◆ Excerpt provided ◆
____________________

In July of 2023, the United States Federal Reserve Board launched FedNow. It’s a new real-time payments rail that’s being made available to financial institutions across the country. It offers near-instantaneous crediting and debiting for financial institutions. And it’s available 24 hours a day, 7 days a week, 365 days a year.
But it’s not without risks. A platform where transactions are completed so quickly that they’re near impossible to halt or reverse will likely be attractive to criminals. Bad actors can try to intercept payments or hijack accounts to send money to their own accounts. Irreversible real-time payments are also a prime avenue for criminals to launder money.
Thus, the US Federal Reserve is imposing new regulatory requirements on financial institutions wishing to offer FedNow as a service. Fortunately for US FIs, most of these rules are things they already do in accordance with US law or as federally licensed banks. We’ll explain in the following article.
FedNow Compliance Requirements: AML & Sanctions Compliance
As FedNow is a new payments service—and one offered by the US government, no less—it requires financial institutions that offer it to comply with certain regulations. Fortunately, at the core of FedNow compliance are things that most FIs are already equipped to handle.
One is the Federal Reserve’s Payment Service Risk (PSR) policy, a capital adequacy and risk management policy. It involves FIs responsibly borrowing credit from the Federal Reserve to fund overdrawn accounts to avoid penalty fees and other consequences.
Other requirements include the following:
Have an Adequate AML Compliance Program
As a service of the US government, FedNow requires financial institutions that adopt it to have sufficient anti-fraud, AML, and CFT systems in place. Risk and compliance teams need to have a clearly defined policy in place that team members can reference to complete their necessary objectives. It should be written and easily accessible to all members, and delegate what is required of the organization as a whole to meet compliance requirements.
These include customer due diligence procedures that meet Financial Crime Enforcement Network (FinCEN) guidelines, as well as processes for screening users against current and future sanctions lists. They should be reasonably tailored to managing risks associated with the parts of FedNow an FI wants to use or offer to customers.
Meet Information and Data Security Requirements
Since FedNow processes payments extremely quickly and often irrevocably, protecting the information it handles is of paramount importance. Whether it’s customer ID and financial credentials or operations-related data from the Federal Reserve, a breach could allow for mass attempts at laundering money or fraudulently taking money out of random customer accounts.
That’s why the Federal Reserve requires any financial institution that offers FedNow to comply with certain security standards. These include:
- The Federal Reserve’s operating circulars, specifically OC 5 (general access and sending/receiving data vis-a-vis Federal Reserve services) and OC 8 (specific to transactions made through FedNow)
- Physical and digital security for systems, checked annually for consistency with the FedLine Solutions Security and Resiliency Assurance Program
- Digital message signing facilitated by public & private key pairs
- Managing sets of encryption keys and digital authentication certificates
- User interface authorization consistent with the FedLine Solutions authentication process
Establish Consumer Protections and Notifications
Financial institutions that offer FedNow services must comply with applicable consumer protection laws in doing so. Notably, they should develop consistent communication systems with which to notify parties of the statuses of transactions in FedNow. That is, they should disclose as soon as is appropriate when the sending party’s request has been processed and when the receiving party has the funds available.

____________________

◆ Records shown ◆
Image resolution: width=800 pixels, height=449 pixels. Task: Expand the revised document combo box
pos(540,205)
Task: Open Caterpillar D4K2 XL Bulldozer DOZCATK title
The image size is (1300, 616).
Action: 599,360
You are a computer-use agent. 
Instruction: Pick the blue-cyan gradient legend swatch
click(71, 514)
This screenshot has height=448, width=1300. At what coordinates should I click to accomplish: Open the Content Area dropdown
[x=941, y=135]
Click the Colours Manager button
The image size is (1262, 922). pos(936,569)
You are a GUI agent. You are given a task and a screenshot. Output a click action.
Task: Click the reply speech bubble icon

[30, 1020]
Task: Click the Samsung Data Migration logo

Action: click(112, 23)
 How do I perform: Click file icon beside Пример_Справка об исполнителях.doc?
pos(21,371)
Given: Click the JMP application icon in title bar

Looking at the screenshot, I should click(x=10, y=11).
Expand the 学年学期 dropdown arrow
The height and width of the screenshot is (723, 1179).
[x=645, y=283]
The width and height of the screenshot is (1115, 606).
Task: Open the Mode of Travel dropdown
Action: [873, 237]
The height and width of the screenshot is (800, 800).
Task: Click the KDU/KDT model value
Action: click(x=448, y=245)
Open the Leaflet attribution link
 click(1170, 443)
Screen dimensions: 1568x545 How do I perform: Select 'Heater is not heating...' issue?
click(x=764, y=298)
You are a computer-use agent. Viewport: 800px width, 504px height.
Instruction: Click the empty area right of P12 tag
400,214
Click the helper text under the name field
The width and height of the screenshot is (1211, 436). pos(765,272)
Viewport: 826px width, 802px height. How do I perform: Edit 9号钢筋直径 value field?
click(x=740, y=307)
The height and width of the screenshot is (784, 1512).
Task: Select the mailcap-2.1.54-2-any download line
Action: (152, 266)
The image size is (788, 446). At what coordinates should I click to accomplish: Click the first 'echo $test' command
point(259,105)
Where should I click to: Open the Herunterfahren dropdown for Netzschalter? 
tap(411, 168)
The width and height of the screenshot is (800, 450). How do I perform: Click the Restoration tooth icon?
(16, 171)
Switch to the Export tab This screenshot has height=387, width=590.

____________________

Reproduce the part of the FedNow compliance text that opens with the words "These include customer" and closes with "random customer accounts.", substituting "watchlists" for "sanctions lists".

These include customer due diligence procedures that meet Financial Crime Enforcement Network (FinCEN) guidelines, as well as processes for screening users against current and future watchlists. They should be reasonably tailored to managing risks associated with the parts of FedNow an FI wants to use or offer to customers.
Meet Information and Data Security Requirements
Since FedNow processes payments extremely quickly and often irrevocably, protecting the information it handles is of paramount importance. Whether it’s customer ID and financial credentials or operations-related data from the Federal Reserve, a breach could allow for mass attempts at laundering money or fraudulently taking money out of random customer accounts.